▶ **Your objective**
Only the lines from the top of the data through the one with "Select the 窗口程序集_启动窗口 name cell" are to be written out, each exactly as it stands.

◇ ◇ ◇ ◇ ◇ ◇ ◇

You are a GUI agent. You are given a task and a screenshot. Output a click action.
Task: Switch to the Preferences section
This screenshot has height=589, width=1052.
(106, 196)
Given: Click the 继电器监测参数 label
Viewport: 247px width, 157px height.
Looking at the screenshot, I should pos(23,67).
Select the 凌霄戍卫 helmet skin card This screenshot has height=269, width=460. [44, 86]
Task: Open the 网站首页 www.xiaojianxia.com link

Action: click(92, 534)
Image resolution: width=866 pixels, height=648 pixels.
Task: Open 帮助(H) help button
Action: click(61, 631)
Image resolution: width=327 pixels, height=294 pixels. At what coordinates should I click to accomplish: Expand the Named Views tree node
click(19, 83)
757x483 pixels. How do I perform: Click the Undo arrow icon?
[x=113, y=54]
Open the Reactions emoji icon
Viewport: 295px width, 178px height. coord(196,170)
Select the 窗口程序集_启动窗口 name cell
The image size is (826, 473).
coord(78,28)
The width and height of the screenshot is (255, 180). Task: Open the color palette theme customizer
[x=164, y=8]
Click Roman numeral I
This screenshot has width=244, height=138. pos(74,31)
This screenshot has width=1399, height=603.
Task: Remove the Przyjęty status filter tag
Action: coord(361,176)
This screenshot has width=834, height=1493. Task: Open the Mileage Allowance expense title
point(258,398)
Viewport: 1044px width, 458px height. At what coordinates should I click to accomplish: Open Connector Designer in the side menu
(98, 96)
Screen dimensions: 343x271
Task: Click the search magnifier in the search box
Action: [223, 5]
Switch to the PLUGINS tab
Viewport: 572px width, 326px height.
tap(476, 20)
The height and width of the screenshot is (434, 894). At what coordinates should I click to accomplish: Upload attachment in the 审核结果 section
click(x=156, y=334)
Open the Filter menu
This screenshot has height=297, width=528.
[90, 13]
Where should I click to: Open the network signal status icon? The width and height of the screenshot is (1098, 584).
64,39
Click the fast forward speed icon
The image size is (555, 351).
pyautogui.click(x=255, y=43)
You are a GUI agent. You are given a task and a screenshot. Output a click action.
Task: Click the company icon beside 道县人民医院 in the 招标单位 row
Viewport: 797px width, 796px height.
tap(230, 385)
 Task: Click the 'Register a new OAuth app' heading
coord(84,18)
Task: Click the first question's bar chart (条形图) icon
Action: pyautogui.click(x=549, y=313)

◇ ◇ ◇ ◇ ◇ ◇ ◇

▶ **Output below**
You are a GUI agent. You are given a task and a screenshot. Output a click action.
Task: Switch to the Preferences section
This screenshot has height=589, width=1052.
(106, 196)
Given: Click the 继电器监测参数 label
Viewport: 247px width, 157px height.
Looking at the screenshot, I should pos(23,67).
Select the 凌霄戍卫 helmet skin card This screenshot has height=269, width=460. [44, 86]
Task: Open the 网站首页 www.xiaojianxia.com link

Action: click(92, 534)
Image resolution: width=866 pixels, height=648 pixels.
Task: Open 帮助(H) help button
Action: click(61, 631)
Image resolution: width=327 pixels, height=294 pixels. At what coordinates should I click to accomplish: Expand the Named Views tree node
click(19, 83)
757x483 pixels. How do I perform: Click the Undo arrow icon?
[x=113, y=54]
Open the Reactions emoji icon
Viewport: 295px width, 178px height. coord(196,170)
Select the 窗口程序集_启动窗口 name cell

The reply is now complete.